Frederick John Finch (6 October 1895 – 18 April 1952) was an Australian rules footballer who played with Hawthorn in the Victorian Football League (VFL).

Early life
The son of George Fagan and Ellen Berry, Frederick John Finch was born at Brunswick on 6 October 1895.

Fred Finch enlisted to serve in World War I in late 1914 and served until the end of the war.

Cricket
Finch was an accomplished cricketer and played for Northcote Cricket Club in the Victorian District cricket competition from 1920 to 1922. He was a fast bowler and took a hat-trick against Fitzroy in the 1920–21 season.

Football
After a stint with Burwood Football Club, Finch joined Hawthorn at the start of the 1922 season when Hawthorn was in the Victorian Football Association. He earned the nickname "Snowy" from his very fair hair and had a reputation for never missing a night's training. He played mostly in the centre, and won Hawthorn Football Club's best all-round player in their first season of VFL football. From 1927 to 1929 he played predominantly in the Hawthorn reserves team before retiring to football administration roles within the club.

+++

- [Given exercise a] Repeat the passage from the biography of Frederick John Finch, from "Fred Finch enlisted" up to and including "the 1920–21 season.".
The biography above and the listing are unrelated to each other.

- [Extracted entries]
+++

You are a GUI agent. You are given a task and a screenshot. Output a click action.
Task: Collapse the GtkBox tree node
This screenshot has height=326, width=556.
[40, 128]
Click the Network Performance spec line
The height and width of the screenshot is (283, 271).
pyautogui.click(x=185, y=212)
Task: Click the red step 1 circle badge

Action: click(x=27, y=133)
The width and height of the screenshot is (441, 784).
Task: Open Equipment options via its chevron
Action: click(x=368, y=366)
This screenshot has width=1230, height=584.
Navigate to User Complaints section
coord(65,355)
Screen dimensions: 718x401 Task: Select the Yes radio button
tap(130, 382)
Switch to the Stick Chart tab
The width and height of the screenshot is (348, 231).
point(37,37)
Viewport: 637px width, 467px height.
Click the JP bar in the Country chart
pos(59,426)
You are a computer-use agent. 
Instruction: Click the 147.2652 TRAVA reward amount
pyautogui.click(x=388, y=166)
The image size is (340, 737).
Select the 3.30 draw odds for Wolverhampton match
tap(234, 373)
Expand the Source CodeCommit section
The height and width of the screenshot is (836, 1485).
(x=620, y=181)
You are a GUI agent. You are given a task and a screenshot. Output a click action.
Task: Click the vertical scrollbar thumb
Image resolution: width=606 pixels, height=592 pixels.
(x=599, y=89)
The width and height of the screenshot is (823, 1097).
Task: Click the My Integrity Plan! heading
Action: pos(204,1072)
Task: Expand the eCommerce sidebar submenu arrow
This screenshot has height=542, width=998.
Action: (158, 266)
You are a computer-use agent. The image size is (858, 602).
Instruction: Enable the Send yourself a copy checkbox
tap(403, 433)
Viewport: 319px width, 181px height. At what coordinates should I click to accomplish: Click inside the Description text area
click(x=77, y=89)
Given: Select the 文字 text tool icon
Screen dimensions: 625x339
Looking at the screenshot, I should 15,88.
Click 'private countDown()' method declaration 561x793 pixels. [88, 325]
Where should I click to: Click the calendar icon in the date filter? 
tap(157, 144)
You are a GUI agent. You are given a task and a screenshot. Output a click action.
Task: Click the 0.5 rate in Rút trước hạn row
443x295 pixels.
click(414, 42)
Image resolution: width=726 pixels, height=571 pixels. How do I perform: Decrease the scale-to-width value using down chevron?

+++

- [Given exercise b] Rewrite the listing from its first line up to and including the line with "pyautogui.click(x=185, y=212)", swapping "GUI agent" for "computer-use agent" and leaving everything else as it is. Give only those lines.

- [Full solution a]
Fred Finch enlisted to serve in World War I in late 1914 and served until the end of the war.

Cricket
Finch was an accomplished cricketer and played for Northcote Cricket Club in the Victorian District cricket competition from 1920 to 1922. He was a fast bowler and took a hat-trick against Fitzroy in the 1920–21 season.

- [Full solution b]
You are a computer-use agent. You are given a task and a screenshot. Output a click action.
Task: Collapse the GtkBox tree node
This screenshot has height=326, width=556.
[40, 128]
Click the Network Performance spec line
The height and width of the screenshot is (283, 271).
pyautogui.click(x=185, y=212)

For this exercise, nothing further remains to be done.